TESTO DA LEGGERE
::::
La risposta è una sola e volendola dare con le parole di Favia essa sta nel fatto che nel movimento 5 stelle, al di la del fatto che non esiste alcun programma sulle grandi tematiche sociali e del lavoro, gli aderenti non sono dei soci di un qualcosa di comune, ma dipendenti di una impresa i cui unici azionisti sono Grillo e Casaleggio.
Tutta la campagna grillina, compreso il rifiuto di confrontarsi con la comunicazione di massa e l’apertura a destra, con il riconoscimento di fatto di Casa Pound viene studiata a tavolino dal sig. Casaleggio e gli altri vi si devono attenere come degli autentici burattini.
Vogliamo veramente che l’Italia diventi uno stato dove tutto venga deciso dal burattinaio di turno e che il popolo subisca passivamente le imposizione dall’alto?
A coloro come me, disgustati, arrabbiati, delusi e con una grande voglia di prendere a calci nel sedere la vecchia politica mi va di rivolgere un unico appello: diamo pur sfogo alla nostra rabbia e alla nostra protesta, ma stiamo attenti a non commettere il grossissimo errore di affidare l’Italia nelle mani di un fomentatore illusionario e pazzo che ha come unico scopo quello di affossare la democrazia.
::::
MATERIALE FORNITO
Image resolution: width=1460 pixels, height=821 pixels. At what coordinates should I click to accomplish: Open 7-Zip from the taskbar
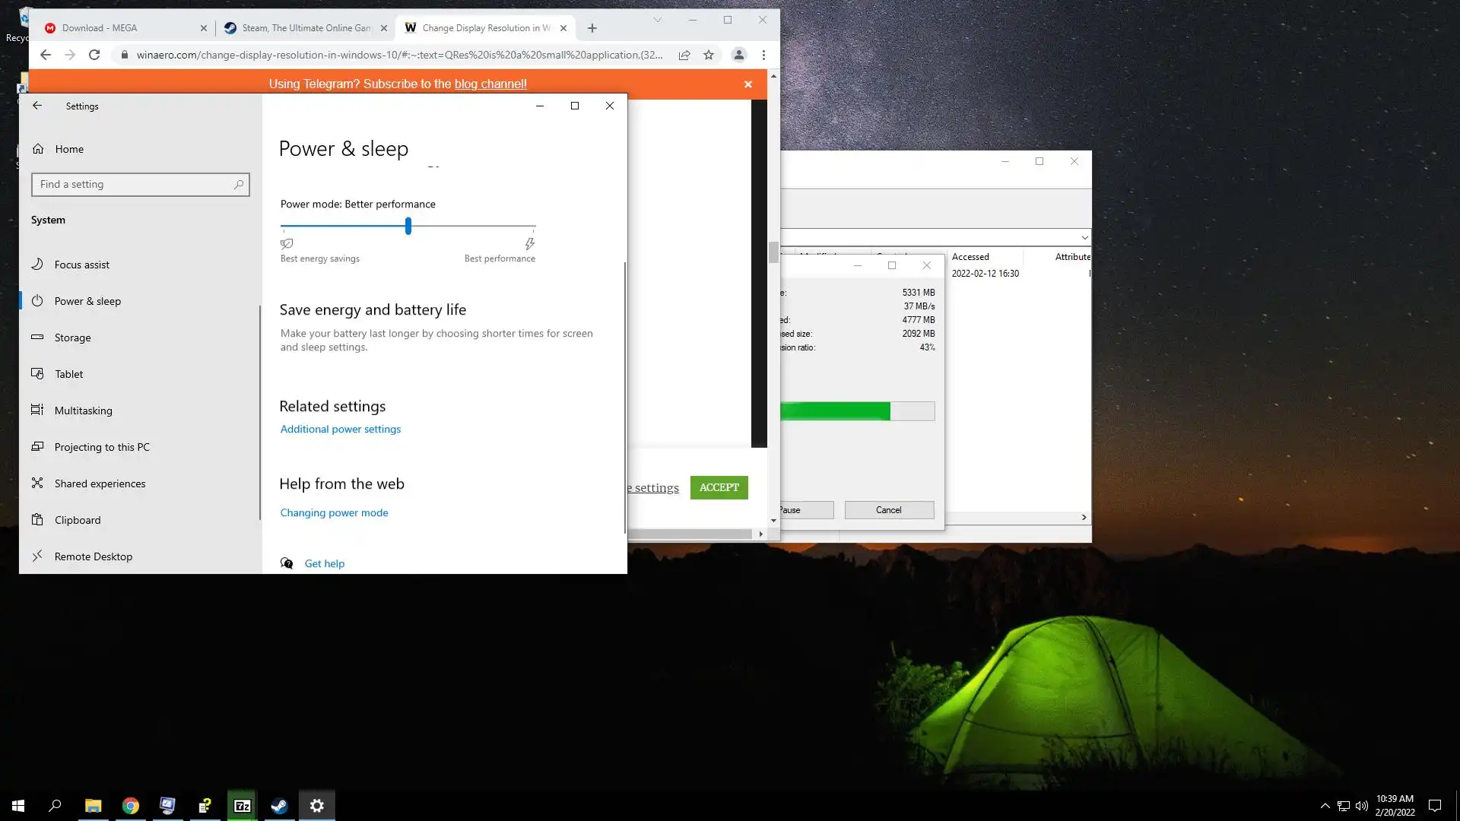[242, 806]
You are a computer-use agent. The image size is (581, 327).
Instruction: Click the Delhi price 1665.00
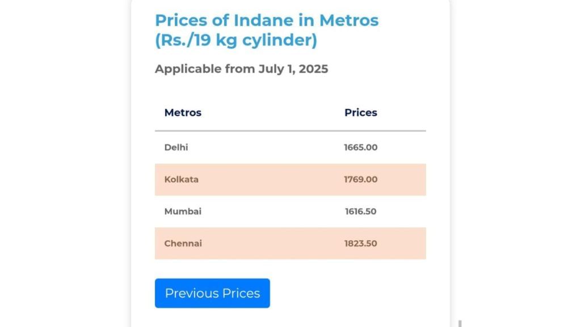360,147
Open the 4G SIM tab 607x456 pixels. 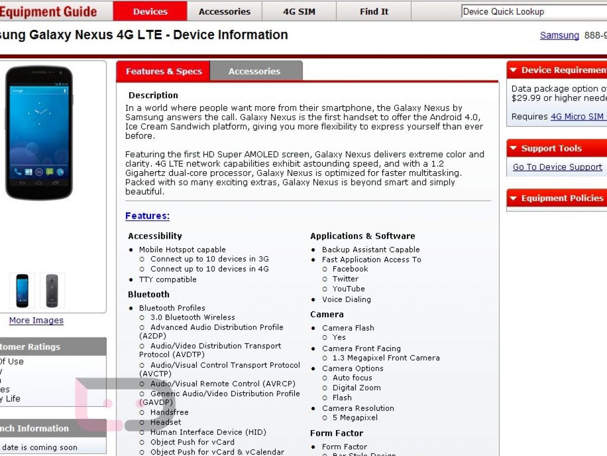click(299, 11)
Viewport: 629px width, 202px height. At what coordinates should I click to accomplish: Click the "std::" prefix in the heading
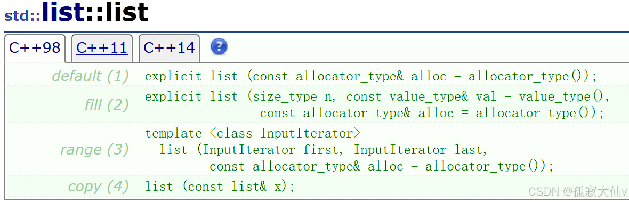[22, 15]
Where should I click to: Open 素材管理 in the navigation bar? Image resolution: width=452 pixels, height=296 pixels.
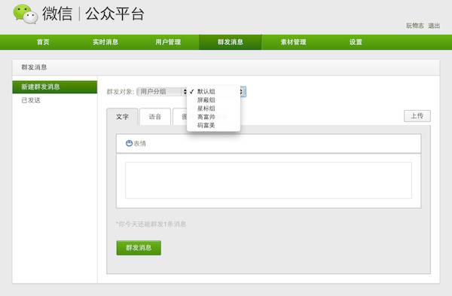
::::
CONSEGNA A
Nel testo sul Movimento 5 Stelle, chi sono gli unici azionisti dell'impresa di cui gli aderenti sarebbero dipendenti?
CONSEGNA B
Stampa il passo del testo sul Movimento 5 Stelle che comincia con "Tutta la campagna" e termina con "degli autentici burattini.".

SOLUZIONE A
Grillo e Casaleggio.

SOLUZIONE B
Tutta la campagna grillina, compreso il rifiuto di confrontarsi con la comunicazione di massa e l’apertura a destra, con il riconoscimento di fatto di Casa Pound viene studiata a tavolino dal sig. Casaleggio e gli altri vi si devono attenere come degli autentici burattini.